Records excerpted from a collection:
— Begin —

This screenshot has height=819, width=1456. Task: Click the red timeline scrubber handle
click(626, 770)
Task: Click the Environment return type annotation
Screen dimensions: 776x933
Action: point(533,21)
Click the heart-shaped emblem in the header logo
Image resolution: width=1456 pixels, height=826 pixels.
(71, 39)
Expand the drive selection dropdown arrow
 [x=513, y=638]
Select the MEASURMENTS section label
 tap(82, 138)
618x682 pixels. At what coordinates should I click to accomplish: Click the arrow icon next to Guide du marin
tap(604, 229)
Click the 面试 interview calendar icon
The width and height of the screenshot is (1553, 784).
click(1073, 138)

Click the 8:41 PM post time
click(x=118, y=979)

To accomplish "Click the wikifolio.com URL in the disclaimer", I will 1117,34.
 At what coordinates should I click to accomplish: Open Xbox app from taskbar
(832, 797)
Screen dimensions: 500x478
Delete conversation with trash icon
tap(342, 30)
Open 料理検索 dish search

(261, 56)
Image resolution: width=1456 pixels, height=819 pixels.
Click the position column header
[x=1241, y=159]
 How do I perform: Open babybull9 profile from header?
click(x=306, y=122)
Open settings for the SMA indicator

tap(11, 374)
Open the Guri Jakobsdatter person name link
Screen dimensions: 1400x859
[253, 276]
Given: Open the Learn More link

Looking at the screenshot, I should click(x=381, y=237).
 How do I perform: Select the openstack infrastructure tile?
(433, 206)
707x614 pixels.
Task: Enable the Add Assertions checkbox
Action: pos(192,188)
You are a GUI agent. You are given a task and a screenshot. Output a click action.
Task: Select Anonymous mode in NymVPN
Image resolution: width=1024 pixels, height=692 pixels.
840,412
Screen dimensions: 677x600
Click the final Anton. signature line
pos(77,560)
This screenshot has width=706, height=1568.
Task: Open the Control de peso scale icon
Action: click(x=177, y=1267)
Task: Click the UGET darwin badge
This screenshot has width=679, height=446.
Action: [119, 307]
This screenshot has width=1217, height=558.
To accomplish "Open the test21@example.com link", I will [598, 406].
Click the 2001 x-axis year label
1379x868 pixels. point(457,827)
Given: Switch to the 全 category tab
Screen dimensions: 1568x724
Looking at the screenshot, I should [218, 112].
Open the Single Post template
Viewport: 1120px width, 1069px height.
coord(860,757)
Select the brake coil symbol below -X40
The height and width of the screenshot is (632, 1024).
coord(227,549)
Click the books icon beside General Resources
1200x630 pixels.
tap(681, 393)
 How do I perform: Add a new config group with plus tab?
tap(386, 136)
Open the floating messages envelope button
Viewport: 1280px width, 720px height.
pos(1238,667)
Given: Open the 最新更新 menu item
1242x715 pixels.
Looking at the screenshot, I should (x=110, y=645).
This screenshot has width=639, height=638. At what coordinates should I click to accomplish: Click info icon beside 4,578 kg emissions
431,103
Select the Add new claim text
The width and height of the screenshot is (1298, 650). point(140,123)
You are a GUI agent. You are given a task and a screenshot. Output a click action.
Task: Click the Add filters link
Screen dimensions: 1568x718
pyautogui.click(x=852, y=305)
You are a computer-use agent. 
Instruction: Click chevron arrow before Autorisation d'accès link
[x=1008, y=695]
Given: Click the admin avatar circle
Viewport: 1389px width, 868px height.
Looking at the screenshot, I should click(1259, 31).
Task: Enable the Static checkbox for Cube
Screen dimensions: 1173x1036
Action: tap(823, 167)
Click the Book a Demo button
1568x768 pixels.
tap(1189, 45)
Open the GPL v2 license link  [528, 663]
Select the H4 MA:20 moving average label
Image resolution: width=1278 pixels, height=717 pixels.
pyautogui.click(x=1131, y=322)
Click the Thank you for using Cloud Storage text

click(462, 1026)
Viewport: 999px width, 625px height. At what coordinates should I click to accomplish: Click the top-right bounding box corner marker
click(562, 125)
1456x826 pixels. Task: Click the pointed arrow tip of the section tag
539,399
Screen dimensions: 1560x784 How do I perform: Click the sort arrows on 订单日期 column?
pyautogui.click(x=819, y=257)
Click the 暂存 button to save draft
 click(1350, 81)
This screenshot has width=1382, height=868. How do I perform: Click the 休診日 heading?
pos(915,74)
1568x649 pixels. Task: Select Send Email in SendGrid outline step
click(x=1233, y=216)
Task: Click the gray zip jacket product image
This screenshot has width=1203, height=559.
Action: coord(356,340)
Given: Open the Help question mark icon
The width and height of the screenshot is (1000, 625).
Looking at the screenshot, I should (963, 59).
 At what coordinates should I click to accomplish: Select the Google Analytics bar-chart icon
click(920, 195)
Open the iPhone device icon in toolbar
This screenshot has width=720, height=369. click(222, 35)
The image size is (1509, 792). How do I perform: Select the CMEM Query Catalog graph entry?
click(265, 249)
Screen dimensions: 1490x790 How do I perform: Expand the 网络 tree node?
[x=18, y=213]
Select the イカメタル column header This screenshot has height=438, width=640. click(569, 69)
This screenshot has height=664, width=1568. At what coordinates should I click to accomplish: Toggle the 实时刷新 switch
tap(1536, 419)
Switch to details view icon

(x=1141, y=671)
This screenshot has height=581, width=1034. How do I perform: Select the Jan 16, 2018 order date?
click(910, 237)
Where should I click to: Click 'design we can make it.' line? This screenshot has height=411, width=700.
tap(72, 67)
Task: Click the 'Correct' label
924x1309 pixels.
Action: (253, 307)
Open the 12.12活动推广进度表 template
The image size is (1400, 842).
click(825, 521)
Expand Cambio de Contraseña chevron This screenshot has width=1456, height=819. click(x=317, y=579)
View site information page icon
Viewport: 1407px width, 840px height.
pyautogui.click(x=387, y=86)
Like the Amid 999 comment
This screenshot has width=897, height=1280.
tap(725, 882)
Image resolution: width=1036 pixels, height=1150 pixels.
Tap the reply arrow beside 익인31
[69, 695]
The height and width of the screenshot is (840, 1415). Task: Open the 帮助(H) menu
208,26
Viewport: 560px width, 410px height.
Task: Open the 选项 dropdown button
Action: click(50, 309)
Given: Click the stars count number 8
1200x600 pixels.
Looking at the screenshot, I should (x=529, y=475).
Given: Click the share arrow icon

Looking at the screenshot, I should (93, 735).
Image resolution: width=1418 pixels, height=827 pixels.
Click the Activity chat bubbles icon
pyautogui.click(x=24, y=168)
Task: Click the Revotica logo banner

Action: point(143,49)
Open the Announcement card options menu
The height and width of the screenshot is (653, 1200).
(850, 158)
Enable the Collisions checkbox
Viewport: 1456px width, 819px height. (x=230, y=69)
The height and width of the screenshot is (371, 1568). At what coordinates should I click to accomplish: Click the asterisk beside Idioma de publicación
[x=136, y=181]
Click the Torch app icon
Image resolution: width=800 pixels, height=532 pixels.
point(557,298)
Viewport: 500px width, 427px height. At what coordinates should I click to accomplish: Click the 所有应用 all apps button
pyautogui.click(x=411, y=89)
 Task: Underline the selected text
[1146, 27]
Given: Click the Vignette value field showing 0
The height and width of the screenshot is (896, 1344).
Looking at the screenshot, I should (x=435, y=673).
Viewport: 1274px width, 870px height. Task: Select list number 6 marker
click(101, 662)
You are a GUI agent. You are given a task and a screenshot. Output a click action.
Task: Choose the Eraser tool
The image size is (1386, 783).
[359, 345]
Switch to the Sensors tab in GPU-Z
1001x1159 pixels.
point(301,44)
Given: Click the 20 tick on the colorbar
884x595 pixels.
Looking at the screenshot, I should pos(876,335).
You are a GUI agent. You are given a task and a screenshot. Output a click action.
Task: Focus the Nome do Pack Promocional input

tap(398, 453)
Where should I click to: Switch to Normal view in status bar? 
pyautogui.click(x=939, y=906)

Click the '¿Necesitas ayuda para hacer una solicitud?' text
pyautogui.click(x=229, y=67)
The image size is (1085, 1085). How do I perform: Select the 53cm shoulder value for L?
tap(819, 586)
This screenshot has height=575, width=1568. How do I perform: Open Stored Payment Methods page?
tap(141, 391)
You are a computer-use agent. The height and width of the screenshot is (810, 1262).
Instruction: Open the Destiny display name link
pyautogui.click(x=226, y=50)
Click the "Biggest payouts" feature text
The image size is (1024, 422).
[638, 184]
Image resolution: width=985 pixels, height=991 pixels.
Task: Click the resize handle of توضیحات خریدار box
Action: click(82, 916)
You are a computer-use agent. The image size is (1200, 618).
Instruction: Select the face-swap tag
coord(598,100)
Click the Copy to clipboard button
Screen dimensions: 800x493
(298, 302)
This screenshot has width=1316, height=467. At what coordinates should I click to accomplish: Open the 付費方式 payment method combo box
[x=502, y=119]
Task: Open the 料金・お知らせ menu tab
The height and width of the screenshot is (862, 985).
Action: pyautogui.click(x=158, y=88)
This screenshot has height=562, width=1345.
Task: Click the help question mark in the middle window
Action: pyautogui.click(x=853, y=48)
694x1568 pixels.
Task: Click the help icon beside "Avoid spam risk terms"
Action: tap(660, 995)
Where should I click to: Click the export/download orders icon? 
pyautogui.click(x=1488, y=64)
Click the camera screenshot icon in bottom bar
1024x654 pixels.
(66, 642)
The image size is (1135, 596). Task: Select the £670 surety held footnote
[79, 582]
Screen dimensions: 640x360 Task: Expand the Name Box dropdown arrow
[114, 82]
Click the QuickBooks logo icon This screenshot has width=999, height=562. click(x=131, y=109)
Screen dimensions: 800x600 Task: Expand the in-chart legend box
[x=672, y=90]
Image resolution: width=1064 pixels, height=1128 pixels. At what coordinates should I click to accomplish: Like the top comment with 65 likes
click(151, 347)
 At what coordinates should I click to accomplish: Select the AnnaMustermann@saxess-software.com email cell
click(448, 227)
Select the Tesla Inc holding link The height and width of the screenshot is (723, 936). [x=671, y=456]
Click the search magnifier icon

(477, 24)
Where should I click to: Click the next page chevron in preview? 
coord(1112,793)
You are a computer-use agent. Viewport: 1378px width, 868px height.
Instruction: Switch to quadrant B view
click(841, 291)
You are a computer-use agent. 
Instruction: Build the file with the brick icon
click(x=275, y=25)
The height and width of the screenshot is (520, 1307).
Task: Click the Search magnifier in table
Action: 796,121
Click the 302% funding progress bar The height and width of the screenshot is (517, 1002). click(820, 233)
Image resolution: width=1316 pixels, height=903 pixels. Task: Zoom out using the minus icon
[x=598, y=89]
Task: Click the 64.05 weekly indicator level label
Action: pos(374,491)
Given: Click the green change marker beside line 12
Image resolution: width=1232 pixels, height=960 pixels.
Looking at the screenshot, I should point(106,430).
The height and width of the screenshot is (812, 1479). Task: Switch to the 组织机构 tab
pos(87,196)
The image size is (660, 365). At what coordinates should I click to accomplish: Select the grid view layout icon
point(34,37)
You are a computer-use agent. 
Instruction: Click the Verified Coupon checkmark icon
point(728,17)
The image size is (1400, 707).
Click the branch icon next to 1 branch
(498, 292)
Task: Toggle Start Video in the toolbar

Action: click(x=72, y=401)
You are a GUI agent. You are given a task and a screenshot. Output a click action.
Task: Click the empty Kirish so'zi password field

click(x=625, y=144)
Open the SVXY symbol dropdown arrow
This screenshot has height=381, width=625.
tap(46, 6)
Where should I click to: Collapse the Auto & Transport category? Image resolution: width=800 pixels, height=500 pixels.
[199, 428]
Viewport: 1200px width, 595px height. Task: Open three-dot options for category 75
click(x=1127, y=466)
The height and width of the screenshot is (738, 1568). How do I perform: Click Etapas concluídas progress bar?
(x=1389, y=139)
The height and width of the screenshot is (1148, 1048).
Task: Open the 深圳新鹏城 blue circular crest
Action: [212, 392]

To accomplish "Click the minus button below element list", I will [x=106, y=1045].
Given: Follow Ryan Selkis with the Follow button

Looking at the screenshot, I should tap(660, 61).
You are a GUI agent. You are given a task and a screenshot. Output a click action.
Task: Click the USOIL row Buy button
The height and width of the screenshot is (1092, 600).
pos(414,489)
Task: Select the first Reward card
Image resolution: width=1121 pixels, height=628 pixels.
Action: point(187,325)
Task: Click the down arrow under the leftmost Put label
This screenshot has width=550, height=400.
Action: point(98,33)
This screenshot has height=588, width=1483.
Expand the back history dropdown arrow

— End —

• _Task requirements_
Edit the lines from the start of the records through the line with "[x=1241, y=159]" by replacing "scrubber" with "slider" and leaving everything else as it is. Give only those lines.

• _Answer to this exercise_
This screenshot has height=819, width=1456. Task: Click the red timeline slider handle
click(626, 770)
Task: Click the Environment return type annotation
Screen dimensions: 776x933
Action: point(533,21)
Click the heart-shaped emblem in the header logo
Image resolution: width=1456 pixels, height=826 pixels.
(71, 39)
Expand the drive selection dropdown arrow
 [x=513, y=638]
Select the MEASURMENTS section label
 tap(82, 138)
618x682 pixels. At what coordinates should I click to accomplish: Click the arrow icon next to Guide du marin
tap(604, 229)
Click the 面试 interview calendar icon
The width and height of the screenshot is (1553, 784).
click(1073, 138)

Click the 8:41 PM post time
click(x=118, y=979)

To accomplish "Click the wikifolio.com URL in the disclaimer", I will 1117,34.
 At what coordinates should I click to accomplish: Open Xbox app from taskbar
(832, 797)
Screen dimensions: 500x478
Delete conversation with trash icon
tap(342, 30)
Open 料理検索 dish search

(261, 56)
Image resolution: width=1456 pixels, height=819 pixels.
Click the position column header
[x=1241, y=159]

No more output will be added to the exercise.